Former par métier, pas en bloc
Une journée de sensibilisation pour toute l’équipe produit de l’adhésion et zéro changement. Chaque métier a besoin d’autre chose.
Les contributeurs, d’abord
C’est le public le plus rentable à former, et celui qu’on forme en dernier. Un gabarit conforme ne survit pas à des titres choisis pour leur taille, à des liens « en savoir plus » répétés dix fois dans une page, ou à des documents PDF déposés sans balisage.

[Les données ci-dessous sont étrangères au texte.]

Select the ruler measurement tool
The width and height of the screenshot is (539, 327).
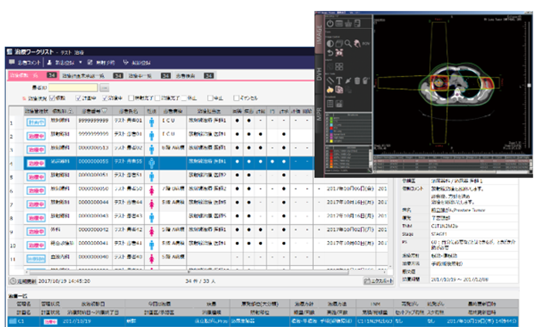tap(330, 80)
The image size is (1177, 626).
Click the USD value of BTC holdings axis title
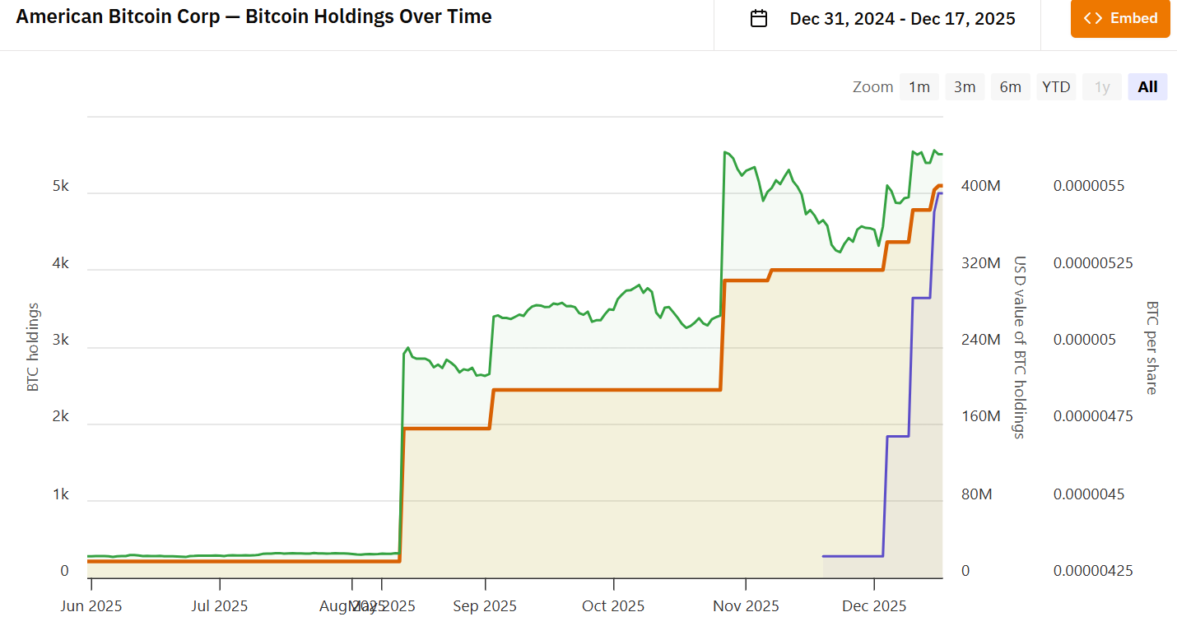pos(1019,347)
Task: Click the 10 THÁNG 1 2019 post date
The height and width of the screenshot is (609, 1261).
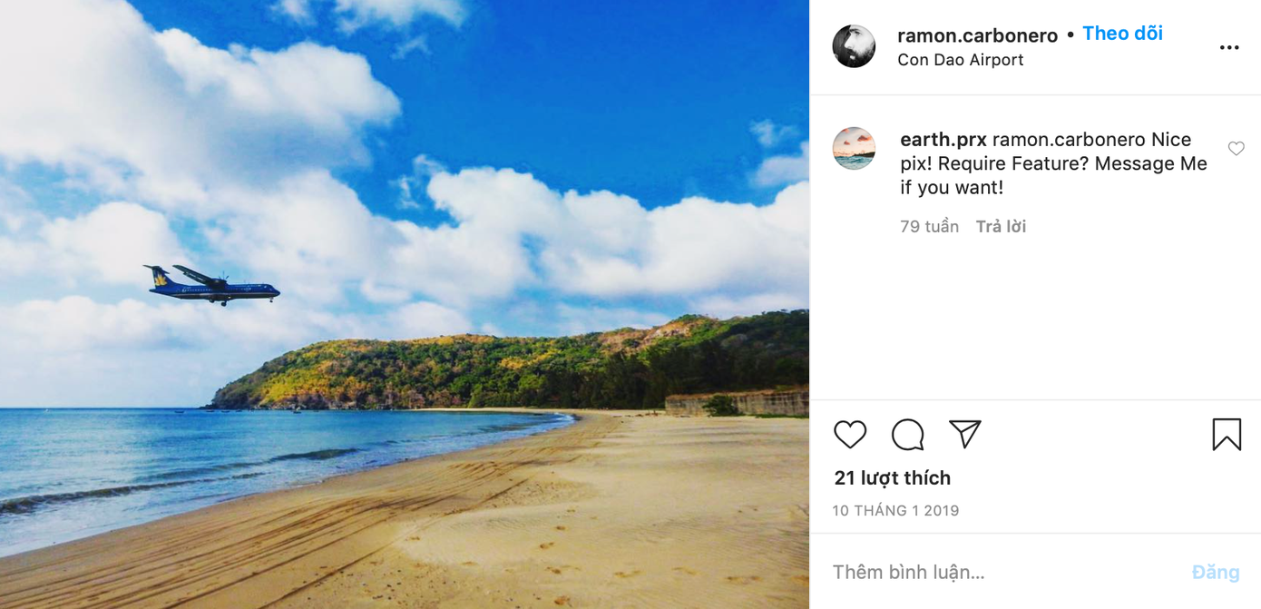Action: tap(895, 511)
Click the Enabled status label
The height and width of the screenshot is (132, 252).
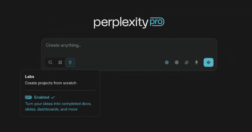(x=42, y=97)
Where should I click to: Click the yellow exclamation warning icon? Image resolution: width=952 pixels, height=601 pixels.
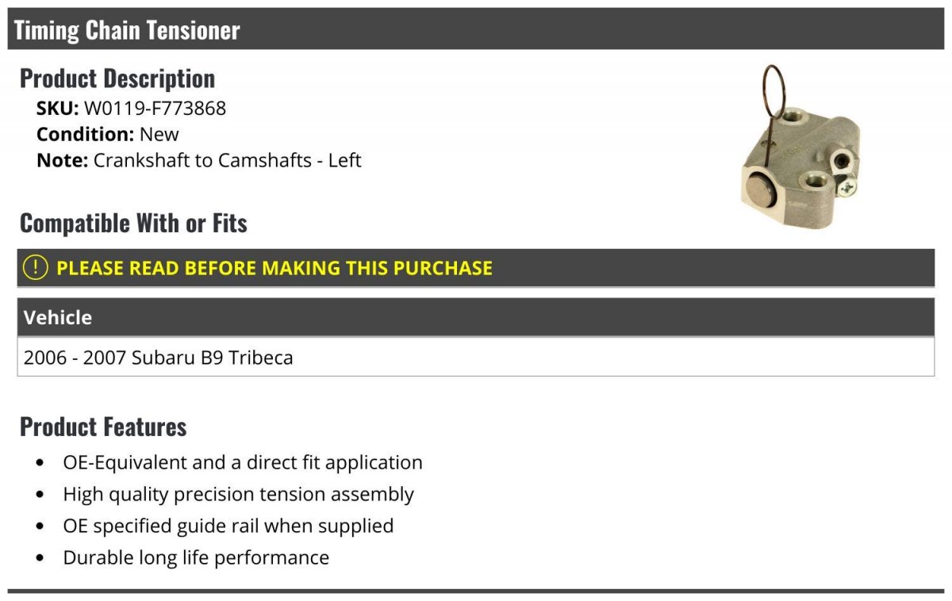[36, 268]
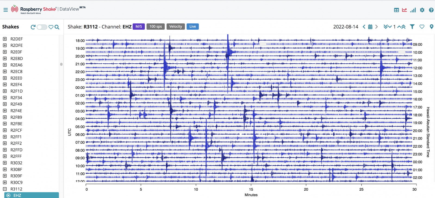Toggle favorite heart for this shake
This screenshot has width=435, height=198.
point(422,27)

La conformité se perd à la publication. Deux demi-journées suffisent à stopper l’essentiel de cette dérive.
Les développeurs
Le besoin n’est pas de connaître les 106 critères, mais d’acquérir une dizaine de réflexes : préférer l’élément natif, gérer le focus au changement de vue, annoncer les mises à jour de contenu, ne jamais retirer le contour de focus sans le remplacer.
Les designers
L’accessibilité se joue en maquette, avant la première ligne de code : contrastes, tailles de cible, états de focus dessinés, ordre de lecture, et un design system qui documente ces choix pour qu’ils ne se renégocient pas à chaque écran.
Le référent accessibilité
C’est une fonction, pas un titre : quelqu’un doit tenir le schéma pluriannuel, arbitrer les dérogations, déclencher les contre-audits et répondre aux signalements. Sans cette personne identifiée, la conformité retombe dans les six mois qui suivent l’audit.
La certification Opquast atteste d’une culture qualité web large, dont l’accessibilité n’est qu’une part. Elle est utile et reconnue, mais elle ne certifie pas une compétence d’auditeur RGAA — et ne remplace donc pas la formation à la méthode d’audit.